Background:Preeclampsia (PE), which significantly impacts maternal and neonatal morbidity and mortality, is a multisystem illness of pregnancy characterized by the start of hypertension and signs of maternal organ dysfunction occurring after 20 weeks of gestation. Fetal growth restriction (FGR) is a primary cause of stillbirth and neonatal mortality. The aim of our study is to assess whether including FGR as a diagnostic criterion for preeclampsia is associated with greater maternal disease severity.
Methods: A retrospective analytical study was conducted among 101 singleton pregnancies diagnosed with preeclampsia before 37 weeks’ gestation. Cases were classified as Group A (PE with FGR, N=24) and Group B (PE without FGR, N=77). Baseline demographics, maternal outcomes (severe hypertension, HELLP, ICU admission), and perinatal outcomes (birthweight, gestational age, NICU admission) were collected.
Results: Group A patients presented and delivered earlier (32.4±4.8 vs 36.6±3.3 weeks, p<0.01) and had significantly lower neonatal birthweights (1520±610 g vs 2590±655 g, p<0.01).

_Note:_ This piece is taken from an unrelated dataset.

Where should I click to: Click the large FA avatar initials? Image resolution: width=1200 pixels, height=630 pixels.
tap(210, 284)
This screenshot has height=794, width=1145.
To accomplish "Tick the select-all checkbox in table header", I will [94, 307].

Maternal morbidity did not differ between groups: severe hypertension (70.8 vs 61.0%, P=0.38), intravenous antihypertensives (41.7 vs 45.5%, P=0.76), and composite complications (20.8 vs 22.1%, P=0.89). NICU admission (66.7 vs 27.3%, p<0.01) and perinatal death (12.5 vs 3.9%, p<0.05) were significantly higher in Group A.
Conclusions: FGR as a diagnostic criterion signifies a placentally mediated, early-onset preeclampsia linked to adverse neonatal outcomes while exhibiting comparable maternal morbidity.